Sinemadan sonra yeniden döndüğü tiyatro sahnelerinde yine çok önemli başarılara imza attı, birçok ödül kazandı Duygu Sağıroğlu. Sahnede yaşayan, kendi deyimiyle ‘oyuncular gibi oynayan’ dekor tasarımlarına imza atardı.
Nasıl bir dekor tasarımcısı olduğunu öğrenmek isterseniz, 2007’de İstanbul Film Festivali’nden Onur Ödülü aldığı yıl Başar Sabuncu’nun onun hakkında yazdığı ‘Benim Duygu’m’ başlıklı yazıyı okumanızı öneririm. Sağıroğlu gibi tiyatro ve sinema alanında çalışan, her iki disiplinde de yönetmen olarak önemli eserler veren ve ne yazık ki aramızdan çok erken ayrılan sevgili Başar Sabuncu şöyle yazmıştı onun için:
‘Kendisiyle tanışmadan çok önce yüz yüze geldim Duygu Sağıroğlu ile. İki karışlık sahnelerde yüzdürdüğü gemilerde yolculuk ettim; bilmem hangi çer çöple yarattığı gecekondu mahallelerinde gezindim; bahçelerinde soluklandım; yağdırdığı yağmurlarda ıslandım... ‘İki kalas’a, ‘heves’in çok ötesinde bir yaratıcılıkla can verendir o. Onunla tiyatro sahnelerimiz boyalı bezler gerili kereste yığınlarının kuşatmasından sıyrılmış, hayal gücümüzü kışkırtan büyülü alanlara dönüşmüştür. Duygu dekor ‘inşa etmez’; oyunla soluk alıp verir... Onun ‘dekoru’, oyun seyirci önüne çıktığında bile bitmemiş bir sürecin sonuncu adımıdır olsa olsa; bir ‘sonuç’ değil.’
Sadece bu satırlardan dahi yalnızca sinemamızın değil, Türk tiyatrosunun da çok önemli bir ismini kaybettiğini görmemiz mümkün.
● ● ● ●
Duygu Sağıroğlu hakkındaki metinde Başar Sabuncu'dan yapılan alıntıya göre Sabuncu, Sağıroğlu'nun sahnede yarattığı ortamlarda neler yaşadığını söylüyor? Hepsini sıralayın.

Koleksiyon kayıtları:
● ● ● ●
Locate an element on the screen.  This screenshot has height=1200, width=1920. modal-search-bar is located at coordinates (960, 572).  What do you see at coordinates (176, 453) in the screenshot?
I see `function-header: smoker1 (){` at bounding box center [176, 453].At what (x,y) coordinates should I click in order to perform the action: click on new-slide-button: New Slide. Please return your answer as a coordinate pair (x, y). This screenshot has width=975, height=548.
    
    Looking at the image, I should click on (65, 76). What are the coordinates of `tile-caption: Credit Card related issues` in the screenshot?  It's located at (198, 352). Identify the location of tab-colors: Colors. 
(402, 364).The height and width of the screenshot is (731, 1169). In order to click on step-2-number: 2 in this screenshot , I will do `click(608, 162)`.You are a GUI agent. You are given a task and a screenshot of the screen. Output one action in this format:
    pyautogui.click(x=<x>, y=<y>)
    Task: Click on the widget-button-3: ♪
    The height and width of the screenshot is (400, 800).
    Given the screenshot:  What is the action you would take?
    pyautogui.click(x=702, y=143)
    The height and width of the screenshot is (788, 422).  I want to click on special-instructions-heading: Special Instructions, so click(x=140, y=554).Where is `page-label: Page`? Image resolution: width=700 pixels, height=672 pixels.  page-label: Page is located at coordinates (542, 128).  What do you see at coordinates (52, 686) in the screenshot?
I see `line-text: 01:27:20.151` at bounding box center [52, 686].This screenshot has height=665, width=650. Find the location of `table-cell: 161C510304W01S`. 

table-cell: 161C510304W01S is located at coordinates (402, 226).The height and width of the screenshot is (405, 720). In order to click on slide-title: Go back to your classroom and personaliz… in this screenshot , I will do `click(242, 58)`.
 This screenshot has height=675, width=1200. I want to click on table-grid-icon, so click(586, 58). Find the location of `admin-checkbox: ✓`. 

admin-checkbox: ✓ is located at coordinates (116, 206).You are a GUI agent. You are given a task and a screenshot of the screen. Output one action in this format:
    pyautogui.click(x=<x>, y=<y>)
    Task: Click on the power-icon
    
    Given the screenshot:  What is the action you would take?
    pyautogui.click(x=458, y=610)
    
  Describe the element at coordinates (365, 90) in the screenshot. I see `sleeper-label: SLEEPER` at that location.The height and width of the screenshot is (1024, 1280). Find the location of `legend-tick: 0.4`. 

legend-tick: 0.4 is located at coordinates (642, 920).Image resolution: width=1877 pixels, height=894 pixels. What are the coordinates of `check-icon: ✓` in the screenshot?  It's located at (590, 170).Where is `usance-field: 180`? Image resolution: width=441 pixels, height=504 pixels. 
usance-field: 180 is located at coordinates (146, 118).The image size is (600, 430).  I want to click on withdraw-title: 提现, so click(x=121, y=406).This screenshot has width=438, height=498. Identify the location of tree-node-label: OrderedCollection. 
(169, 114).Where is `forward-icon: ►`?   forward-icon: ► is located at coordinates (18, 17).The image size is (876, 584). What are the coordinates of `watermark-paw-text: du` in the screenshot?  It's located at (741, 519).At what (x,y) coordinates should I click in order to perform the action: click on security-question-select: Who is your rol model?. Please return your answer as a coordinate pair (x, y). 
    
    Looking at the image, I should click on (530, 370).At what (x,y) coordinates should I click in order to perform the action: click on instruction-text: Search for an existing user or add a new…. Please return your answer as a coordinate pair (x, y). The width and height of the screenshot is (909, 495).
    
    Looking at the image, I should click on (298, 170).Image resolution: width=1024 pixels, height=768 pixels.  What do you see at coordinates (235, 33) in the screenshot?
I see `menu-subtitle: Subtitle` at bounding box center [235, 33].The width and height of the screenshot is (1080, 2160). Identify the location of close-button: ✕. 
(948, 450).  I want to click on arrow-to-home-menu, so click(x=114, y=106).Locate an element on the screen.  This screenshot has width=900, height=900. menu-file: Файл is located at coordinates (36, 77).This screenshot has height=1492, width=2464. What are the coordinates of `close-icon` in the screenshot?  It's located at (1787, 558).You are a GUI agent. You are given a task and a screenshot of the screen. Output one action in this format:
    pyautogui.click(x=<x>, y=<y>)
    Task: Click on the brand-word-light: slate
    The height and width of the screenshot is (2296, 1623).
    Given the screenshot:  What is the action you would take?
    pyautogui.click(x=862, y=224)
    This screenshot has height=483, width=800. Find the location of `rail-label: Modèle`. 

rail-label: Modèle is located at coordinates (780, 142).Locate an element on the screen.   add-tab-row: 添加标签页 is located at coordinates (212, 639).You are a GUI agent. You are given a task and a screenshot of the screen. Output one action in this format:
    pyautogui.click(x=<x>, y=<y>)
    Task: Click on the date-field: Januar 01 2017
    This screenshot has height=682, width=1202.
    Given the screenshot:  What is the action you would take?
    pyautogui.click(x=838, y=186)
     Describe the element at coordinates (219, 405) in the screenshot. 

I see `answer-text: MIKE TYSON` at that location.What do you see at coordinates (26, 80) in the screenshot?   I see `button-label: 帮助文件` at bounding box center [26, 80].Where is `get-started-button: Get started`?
● ● ● ●
### [Görevin yanıtı]
- İki karışlık sahnelerde yüzdürdüğü gemilerde yolculuk etmiş.
- Çer çöple yarattığı gecekondu mahallelerinde gezinmiş.
- Bahçelerinde soluklanmış.
- Yağdırdığı yağmurlarda ıslanmış.